В конце аллеи дорогу преграждает старинный фундамент некогда взорванной лютеранской церкви, и Хэ Сюань не упускает возможности присесть на него, прикрывая глаза и глубоко вдыхая нежный аромат, почти до цвета наполняющего собой воздух и редкий ветер. Позволяя полудрёме завладеть собой, он не сразу замечает, что его визави не занял места напротив.

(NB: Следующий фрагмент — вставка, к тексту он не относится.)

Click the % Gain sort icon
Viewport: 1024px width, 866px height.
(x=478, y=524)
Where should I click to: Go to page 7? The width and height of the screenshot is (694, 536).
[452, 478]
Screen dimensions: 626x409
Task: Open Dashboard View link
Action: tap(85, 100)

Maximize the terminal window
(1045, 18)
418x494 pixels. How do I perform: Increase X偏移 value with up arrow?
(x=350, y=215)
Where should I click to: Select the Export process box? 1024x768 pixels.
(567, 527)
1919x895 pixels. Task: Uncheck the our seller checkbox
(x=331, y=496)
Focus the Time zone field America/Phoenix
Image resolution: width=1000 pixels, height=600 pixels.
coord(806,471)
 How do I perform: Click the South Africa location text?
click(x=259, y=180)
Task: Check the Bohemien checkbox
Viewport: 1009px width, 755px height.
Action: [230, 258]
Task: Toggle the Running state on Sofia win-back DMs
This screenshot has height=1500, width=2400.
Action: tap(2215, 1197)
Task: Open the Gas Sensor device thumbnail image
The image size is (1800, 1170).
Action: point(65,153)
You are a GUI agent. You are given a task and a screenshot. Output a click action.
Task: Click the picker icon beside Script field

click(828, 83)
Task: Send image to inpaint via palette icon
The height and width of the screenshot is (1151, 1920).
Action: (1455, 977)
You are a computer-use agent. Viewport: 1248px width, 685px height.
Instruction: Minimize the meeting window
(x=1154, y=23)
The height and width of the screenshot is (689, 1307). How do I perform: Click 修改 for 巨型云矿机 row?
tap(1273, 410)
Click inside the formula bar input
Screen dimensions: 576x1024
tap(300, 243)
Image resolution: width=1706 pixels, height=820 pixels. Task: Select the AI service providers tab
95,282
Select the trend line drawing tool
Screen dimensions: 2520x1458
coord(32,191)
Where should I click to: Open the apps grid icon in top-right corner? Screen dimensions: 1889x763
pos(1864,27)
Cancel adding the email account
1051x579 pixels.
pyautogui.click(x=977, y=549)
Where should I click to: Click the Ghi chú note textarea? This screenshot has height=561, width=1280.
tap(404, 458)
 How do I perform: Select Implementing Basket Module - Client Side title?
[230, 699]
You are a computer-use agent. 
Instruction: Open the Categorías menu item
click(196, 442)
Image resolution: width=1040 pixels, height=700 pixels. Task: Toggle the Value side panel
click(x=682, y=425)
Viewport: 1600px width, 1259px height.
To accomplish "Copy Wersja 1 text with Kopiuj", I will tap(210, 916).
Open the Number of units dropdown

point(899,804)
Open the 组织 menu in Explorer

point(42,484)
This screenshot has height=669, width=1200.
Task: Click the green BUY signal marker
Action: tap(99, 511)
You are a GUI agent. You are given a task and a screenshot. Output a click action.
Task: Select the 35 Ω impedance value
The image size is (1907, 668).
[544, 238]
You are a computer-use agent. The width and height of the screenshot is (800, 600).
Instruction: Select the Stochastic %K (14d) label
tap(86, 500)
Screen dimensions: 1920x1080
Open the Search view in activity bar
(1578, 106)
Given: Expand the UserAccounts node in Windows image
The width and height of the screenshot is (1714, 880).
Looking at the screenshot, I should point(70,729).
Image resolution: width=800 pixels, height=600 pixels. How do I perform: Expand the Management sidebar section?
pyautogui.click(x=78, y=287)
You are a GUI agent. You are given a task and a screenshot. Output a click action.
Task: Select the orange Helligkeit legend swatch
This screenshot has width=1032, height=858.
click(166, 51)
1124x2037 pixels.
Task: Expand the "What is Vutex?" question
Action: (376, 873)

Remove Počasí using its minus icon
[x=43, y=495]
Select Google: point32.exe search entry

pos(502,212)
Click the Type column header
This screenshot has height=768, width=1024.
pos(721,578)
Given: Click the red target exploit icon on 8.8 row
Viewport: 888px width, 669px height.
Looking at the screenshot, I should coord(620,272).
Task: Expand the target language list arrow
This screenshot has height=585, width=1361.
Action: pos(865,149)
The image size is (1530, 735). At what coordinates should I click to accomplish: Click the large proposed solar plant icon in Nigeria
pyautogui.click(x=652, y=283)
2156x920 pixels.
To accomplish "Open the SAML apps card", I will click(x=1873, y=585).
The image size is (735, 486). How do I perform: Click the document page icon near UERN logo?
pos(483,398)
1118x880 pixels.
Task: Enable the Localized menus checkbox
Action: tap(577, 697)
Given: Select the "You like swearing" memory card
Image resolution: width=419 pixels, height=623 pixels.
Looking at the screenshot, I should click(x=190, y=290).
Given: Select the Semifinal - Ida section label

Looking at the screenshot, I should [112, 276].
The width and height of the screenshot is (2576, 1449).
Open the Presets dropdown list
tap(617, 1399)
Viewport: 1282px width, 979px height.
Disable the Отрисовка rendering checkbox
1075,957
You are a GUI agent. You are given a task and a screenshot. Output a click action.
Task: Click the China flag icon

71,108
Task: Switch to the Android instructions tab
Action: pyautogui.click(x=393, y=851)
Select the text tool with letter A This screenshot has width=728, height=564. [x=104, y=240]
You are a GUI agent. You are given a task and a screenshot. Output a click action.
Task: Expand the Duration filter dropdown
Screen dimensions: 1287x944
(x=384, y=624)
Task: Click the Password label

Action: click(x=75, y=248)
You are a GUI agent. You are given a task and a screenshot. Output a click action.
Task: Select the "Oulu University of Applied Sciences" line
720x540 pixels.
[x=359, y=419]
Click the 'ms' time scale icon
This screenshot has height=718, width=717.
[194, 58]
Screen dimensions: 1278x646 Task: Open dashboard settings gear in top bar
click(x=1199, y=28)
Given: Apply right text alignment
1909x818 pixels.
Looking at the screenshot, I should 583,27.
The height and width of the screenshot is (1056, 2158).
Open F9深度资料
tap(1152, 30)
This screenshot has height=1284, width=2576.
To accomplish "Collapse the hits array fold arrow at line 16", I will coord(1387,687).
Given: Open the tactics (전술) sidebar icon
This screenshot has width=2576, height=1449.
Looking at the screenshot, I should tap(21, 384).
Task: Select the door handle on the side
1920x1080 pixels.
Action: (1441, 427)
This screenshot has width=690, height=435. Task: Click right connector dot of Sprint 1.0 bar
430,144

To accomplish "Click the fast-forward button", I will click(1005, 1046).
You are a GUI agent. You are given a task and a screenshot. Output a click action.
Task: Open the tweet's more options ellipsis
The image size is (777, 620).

– Простите мне мою дерзость,– и голос его звучит в тон яблоневым цветам на ветру, – однако я просто обязан признаться в своей к вам симпатии. Ваши работы, и не спорьте, великолепны, и вы в них – Тертуллиан, доктор Хэ, ведь слог ваш обладает столь же мрачным блеском черного дерева, что и его речи, произнесенные задолго до развала Римской империи. Мистицизм ваш – это полюс магнита, противоположный тому полюсу чувственности, который исключительно знал Катулл и его последователи, поэты грубые и животно-чувственные. И вы, словно автор этих строк, обладаете – о жестокое преимущество – среди самовлюблённого общества тем великим здравым смыслом Макиавелли, который, подобно огненному столбу, шествует перед мудрецом в пустыне истории. Если вам не надо выразить какого-нибудь удивительного отклонения, какой-нибудь неизвестной стороны души или вещи, вы выражаетесь языком настолько чистым, ясным, правильным и точным, что и самым строгим судьям будет не в чем вас упрекнуть. Я восхищён вами и вашими трудами, доктор Хэ. Прошу вас, друг мой, воспринимайте эти мои слова всерьёз и только всерьёз, – тянущим, сбивчивым полушепотом произносит Цинсюань, касаясь под конец сухими губами самого кончика его уха. – И простите мне мою откровенность.
Хэ Сюань, помедлив, опускает подбородок на грудь, позволяя прозвучавшим словам остаться их трепетной тайной, и напряжение, до того качающее на руках возникшую между ними двумя тишину, исчезает, бесшумно растворившись в вешнем буйстве природы.